EXTRAIT CHOISI:

* * * * * * *

Tim Conley nous fait rire en racontant: «Mes collègues m'ont demandé ce que je faisais pendant mes vacances, j'ai répondu que j'allais en Suisse m'enfermer une semaine pour parler de la ponctuation chez Joyce; ils m'ont regardé comme si j'étais fou.»
Evidemment, vu comme ça… C'est vrai que c'est étrange, venir du Canada pour s'enfermer à Zürich… Faut-il avouer ce que j'éprouve lors de ces assemblées: la pièce fermée n'est pas fermée, elle enfle et prend les proportions de l'univers. Tous les chemins s'y précipitent et en partent, l'univers des possibles se déploie, tout est à portée de main. C'est à pleurer de joie et d'émotion, tant de liberté et de vitesse et de sérénité. Puis l'œil se dépose sur les participants, prend la mesure des chaises et des tables et des étagères, l'esprit se pose mais il reste au cœur une élation qui rend léger.

* * * * * * *

LES DONNÉES:
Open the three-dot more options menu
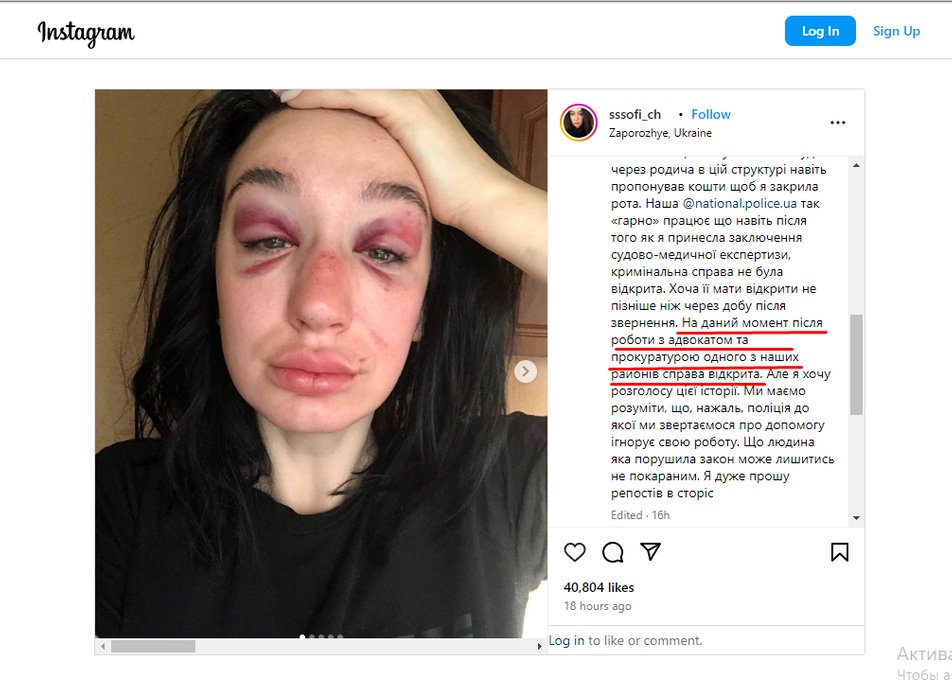 (838, 123)
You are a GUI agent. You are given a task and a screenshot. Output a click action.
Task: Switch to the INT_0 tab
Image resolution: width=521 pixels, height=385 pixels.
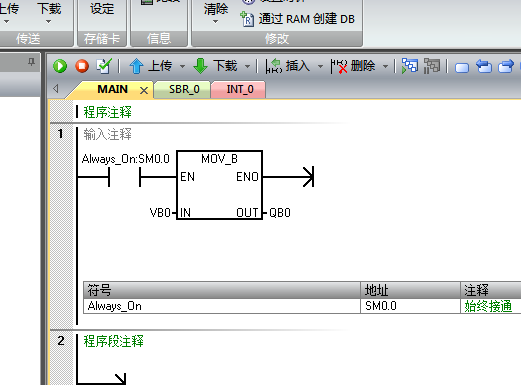pyautogui.click(x=240, y=89)
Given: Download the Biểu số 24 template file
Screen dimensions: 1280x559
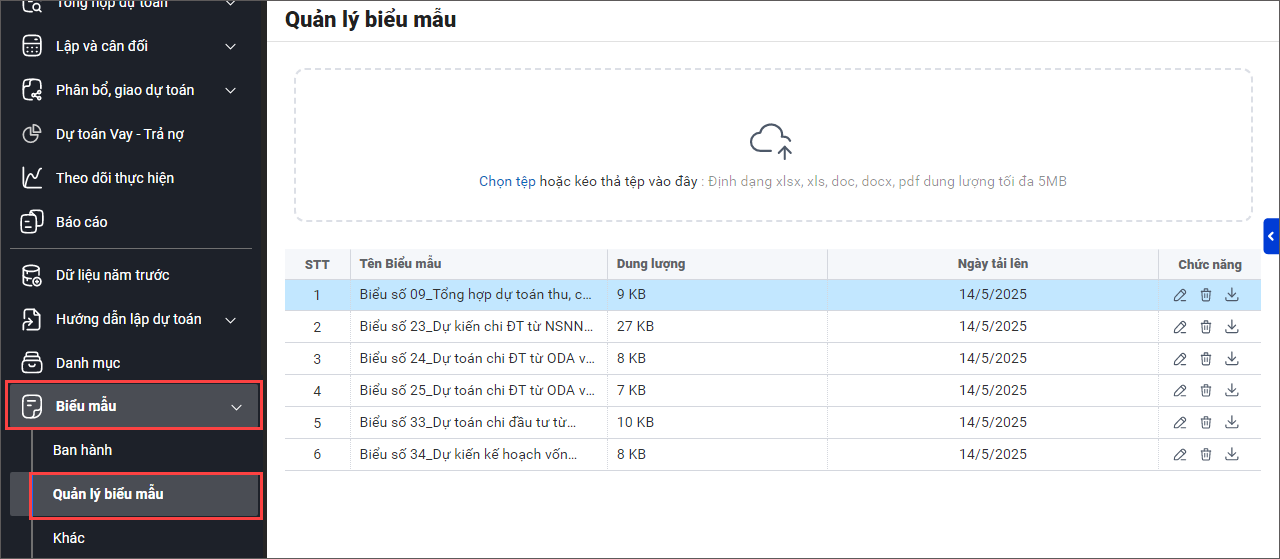Looking at the screenshot, I should (x=1232, y=359).
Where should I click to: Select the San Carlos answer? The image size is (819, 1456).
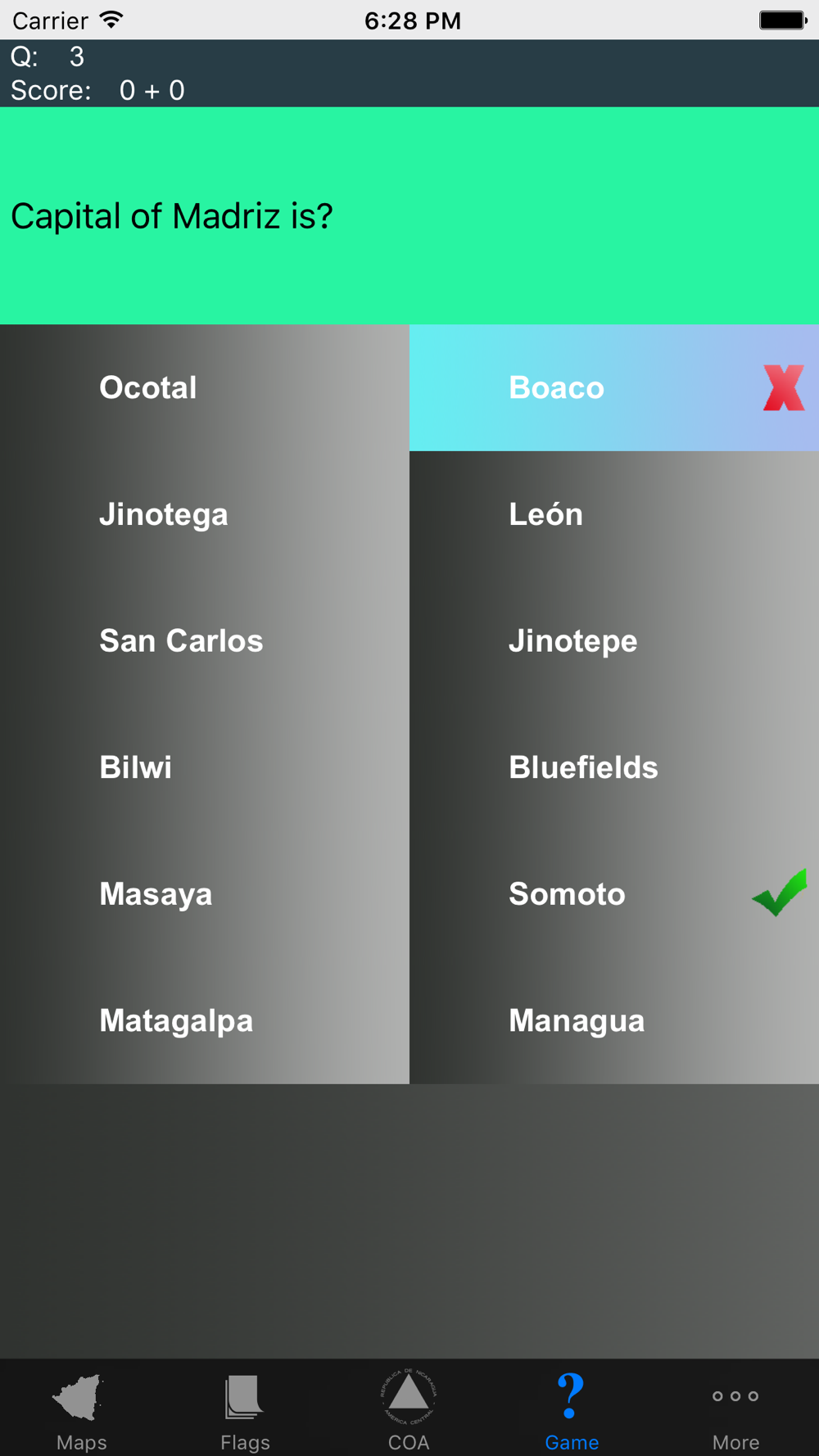(x=205, y=640)
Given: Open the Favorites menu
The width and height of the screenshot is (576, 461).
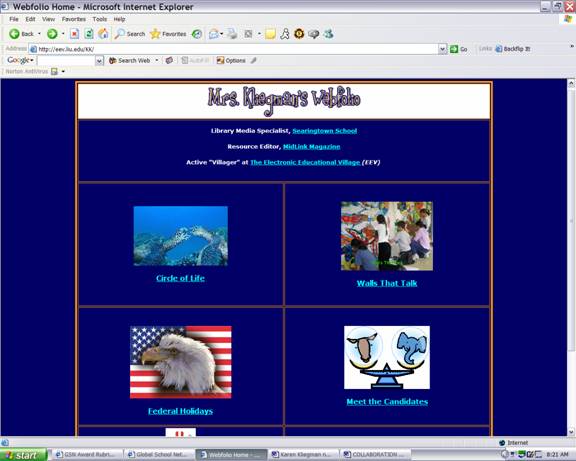Looking at the screenshot, I should pyautogui.click(x=73, y=19).
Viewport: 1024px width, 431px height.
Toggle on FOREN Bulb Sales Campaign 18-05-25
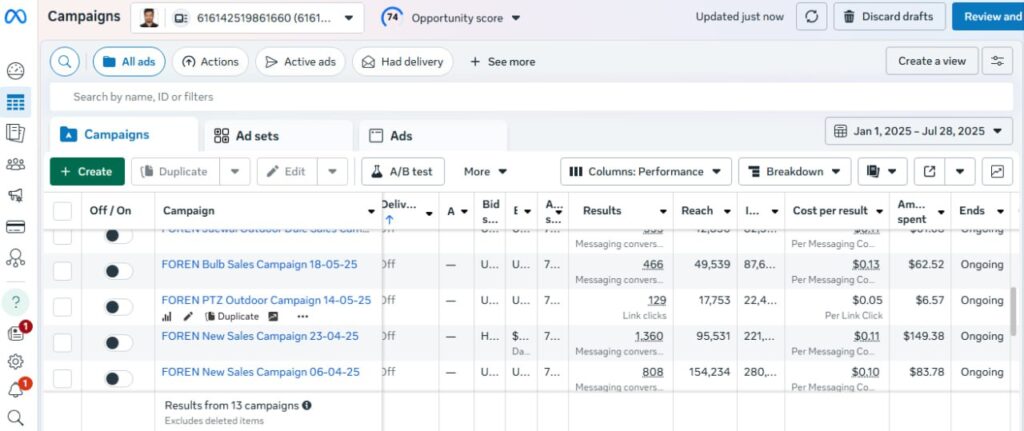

* * * * * * *

EXPLORER LE DOCUMENT:
1) Recopiez tel quel le passage du texte sur la semaine consacrée à Joyce qui commence aux mots «Tim Conley nous» et s'arrête après «qui rend léger.».
2) D'après le texte sur la semaine consacrée à Joyce, de quel sujet Tim Conley allait-il parler pendant la semaine où il s'enfermait en Suisse ?
3) Reprenez le texte sur la semaine consacrée à Joyce et poursuivez-le après sa dernière phrase.

RÉPONSES NUMÉROTÉES:
1)
Tim Conley nous fait rire en racontant: «Mes collègues m'ont demandé ce que je faisais pendant mes vacances, j'ai répondu que j'allais en Suisse m'enfermer une semaine pour parler de la ponctuation chez Joyce; ils m'ont regardé comme si j'étais fou.»
Evidemment, vu comme ça… C'est vrai que c'est étrange, venir du Canada pour s'enfermer à Zürich… Faut-il avouer ce que j'éprouve lors de ces assemblées: la pièce fermée n'est pas fermée, elle enfle et prend les proportions de l'univers. Tous les chemins s'y précipitent et en partent, l'univers des possibles se déploie, tout est à portée de main. C'est à pleurer de joie et d'émotion, tant de liberté et de vitesse et de sérénité. Puis l'œil se dépose sur les participants, prend la mesure des chaises et des tables et des étagères, l'esprit se pose mais il reste au cœur une élation qui rend léger.

2) De la ponctuation chez Joyce.

3)
Quand vient mon tour, je les fais sourire en disant que j'ai grandi non loin de Beaugency (cf. Le Chat et le diable) et je baragouine quelques mots à propos de Proust (l'horreur, c'est que je sais que je fais des fautes, mais que je sais aussi qu'ils sont tous trop polis pour me le dire, et que donc je ne ferai jamais de progrès): «quelqu'un a dit que le plus important dans Proust était peut-être ce qui était contenu dans les parenthèses, donc je me suis dit, la ponctuation chez Joyce, pourquoi pas?»

A dix heures moins le quart, puis à onze, les cloches carillonneront si fort et si longtemps que nous serons obligés de fermer les fenêtres. C'est la fête nationale suisse.

Lors de ce tour de table, je découvre la diversité d'origine des intervenants (Amérique, Australie, Irlande, bien sûr, mais aussi Allemagne, Italie, Roumanie, Pologne, Hongrie).

Je découvre aussi que tous les signes typographiques qui ne sont pas des lettres ont vocation à être appelés "ponctuation": cependant Ben Jonson en exclut les apostrophes.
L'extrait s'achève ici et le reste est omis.